- Cover to DC Countdown. Art by Jim Lee and Alex Ross.

Publication information
- Publisher: DC Comics
- Format: One-shot
- Genre: Superhero;
- Publication date: May 2005
- No. of issues: 1

Creative team
- Written by: Geoff Johns Greg Rucka Judd Winick
- Artist: Ed Benes
- Penciller(s): Rags Morales Jesus Saiz Ivan Reis Phil Jimenez
- Inker(s): Michael Bair Jimmy Palmiotti Marc Campos Andy Lanning

= Countdown to Infinite Crisis =

2005 comic book

DC Countdown, commonly referred to as Countdown to Infinite Crisis, is a one-shot publication and the official start of the "Infinite Crisis" storyline. It was released on 30 March 2005, sold out, and quickly went to a second printing. When this comic was first published, the cover showed Batman holding a shadowed corpse, so as not to ruin the surprise of who dies. For the second printing, the shadows were removed to reveal the identity of the corpse. During initial solicitations the comic was entitled DC Countdown, which was meant to postpone revelation of an upcoming crisis.

Countdown was a special 80 page comic originally priced at $1, much lower than would normally be the case for an 80-page comic, although the second printing was priced at $2. The script was co-written by Geoff Johns, Greg Rucka, and Judd Winick, while the art chores were divided up, generally on a chapter by chapter basis, between the penciller-inker teams of Rags Morales & Michael Bair, Jesus Saiz & Jimmy Palmiotti, Ivan Reis & Marc Campos, and Phil Jimenez & Andy Lanning. Artist Ed Benes pencilled and inked his chapter.

==Synopsis==
The main plot concerns Ted Kord, the superhero and former Justice League member known as the Blue Beetle, investigating the theft of funds from his company that has left him nearly bankrupt. Most of the other DC heroes except Wonder Woman dismiss Kord's concerns, either politely or, like Batman, who now remembers that the League had mind-wiped him, outright (Batman would later regret his behaviour). Only Booster Gold, another superhero and Kord's best friend, eventually decides to help complete the investigation, but before he can he is seriously injured by an explosive trap.

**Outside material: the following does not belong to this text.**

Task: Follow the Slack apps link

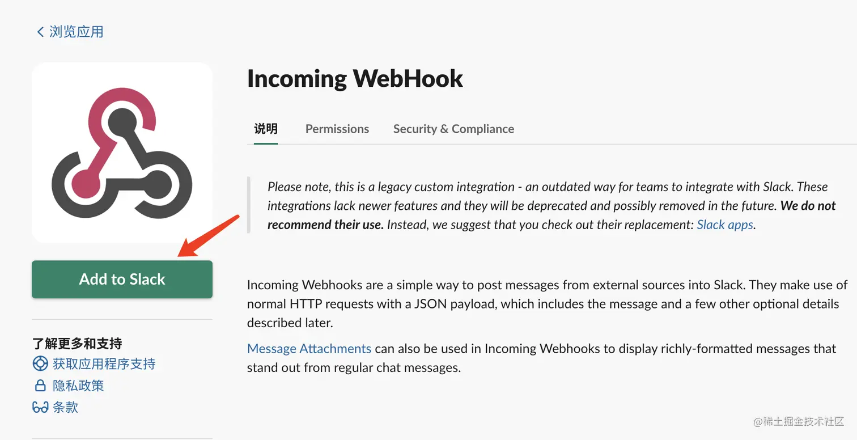Action: tap(724, 225)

Maxwell Lord kills Blue Beetle. Art by Phil Jimenez.

Alone and unaided, Blue Beetle continues to follow the clues to Switzerland where he infiltrates the castle base of the Checkmate organization. There, he confronts Maxwell Lord, who is revealed to be using his Justice League files and Batman's satellite, Brother MK I, to keep an eye on the superhero community, which he considers a threat to the human race. After Beetle refuses to join Lord, Lord executes him with a fatal gunshot to the head.

==Crossovers==
Countdown was bannered as a bridge to all four of the Crisis leadup titles, but featured each of them unevenly. The main plot was essentially an extended prologue to The OMAC Project. The events of Day of Vengeance are foreshadowed, when the Beetle confronted the wizard Shazam, but no particular hints about that title are made. The Rann-Thanagar War was mentioned on a single page, but seemed to already be underway in the story. The main characters of Villains United were featured in a single chapter of the book, but one that did not connect to the Blue Beetle storyline in any way.

==Collection==
Countdown was reprinted as part of the trade paperback collection of The OMAC Project, published November 2005 (ISBN 1-4012-0837-1).